**Article**
= = = = =
The chaos in cities seeps into your nerves, until someone pulls you aside and says, "You need a break, pal." And nothing soothes those strained nerves more than the thought that there is a place to lounge, entertain, cool your heels and essentially hide away in. We're talking about those getaway destinations, far enough from, yet close enough to, the noisy city.
This increasingly essential need to maintain sanity and tranquillity for city dwellers is being tapped by developers. Most people adore Goa.
Many find the tourist city perfect for recharging their batteries or settling down in their retirement along its beaches, hills and rivers. Having a personal holiday home in Goa sounds superb.
But Amar J Britto will tell you that a host of regulations by the state authorities - no construction within 500 meters of high tide, 100 meters from the banks of a river, atop hills, in forests and paddy fields and so on, to maintain Goa's charm - leaves an acute shortage of land on which to have that holiday home.
Britto, a developer and director of Acron Developers, who claim to be the largest developers in Goa, has been building luxurious holiday homes here for the past 18 years.
Opposed to restoring old Portuguese villas, which call for regular maintenance hassles, Acron builds luxury apartments and villas with resort-like facilities attached.
"The construction is low rise, low density and high ventilation," says Britto. Acron keeps sold holiday homes in shape while the owners are away, and even rents them out if the owner wants.
"The villas in these clusters are semi-detached," says Britto. Studio apartments start at Rs 14 lakh (345.74 sq ft) and two- to three-bedroom villas cost Rs 54 lakh (2,064 sq ft) to Rs 69.93 lakh (2,889 sq ft).
"We make it a point that these villas are located away from busy areas. This gives them a better resale value, investment appreciation as well as peace and privacy," adds Britto. Private sun decks on rooftops of apartments and villas also end up attracting hosts of sunbathers and barbecuers.
= = = = =
**Collected material**
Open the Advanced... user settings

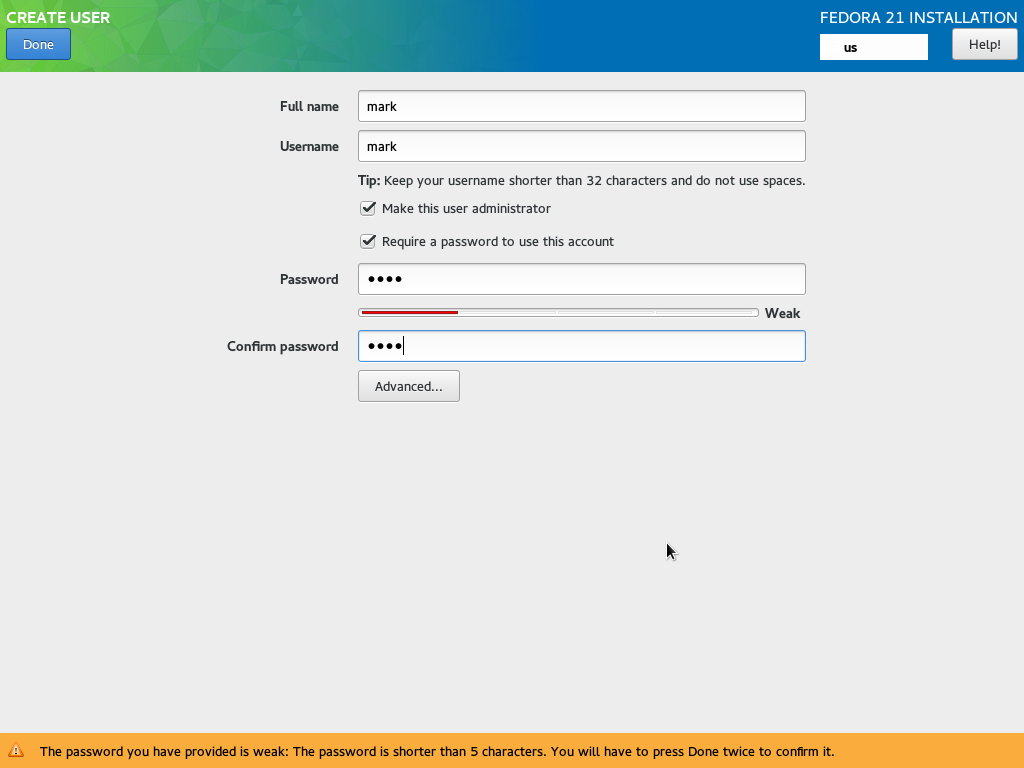(x=408, y=387)
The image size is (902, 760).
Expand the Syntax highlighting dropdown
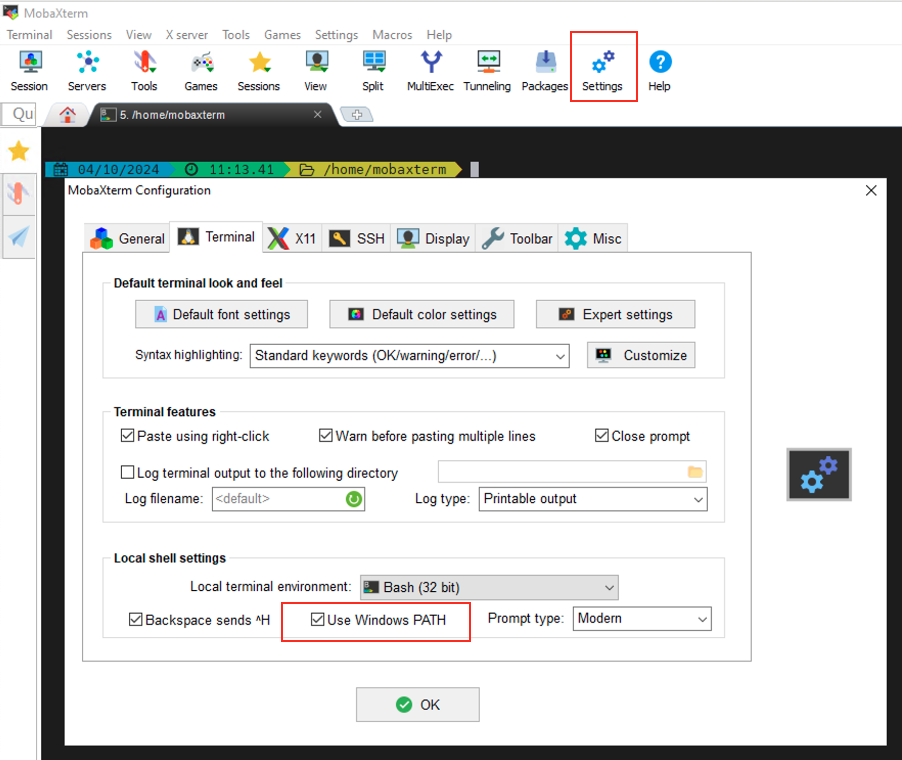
= = = = =
**Exercise prompt**
Please revise the Goa holiday homes article from "Many find the" through "past 18 years.", and change "paddy fields" to "rice fields". The material is separate from the Goa holiday homes article.

**Problem solution**
Many find the tourist city perfect for recharging their batteries or settling down in their retirement along its beaches, hills and rivers. Having a personal holiday home in Goa sounds superb.
But Amar J Britto will tell you that a host of regulations by the state authorities - no construction within 500 meters of high tide, 100 meters from the banks of a river, atop hills, in forests and rice fields and so on, to maintain Goa's charm - leaves an acute shortage of land on which to have that holiday home.
Britto, a developer and director of Acron Developers, who claim to be the largest developers in Goa, has been building luxurious holiday homes here for the past 18 years.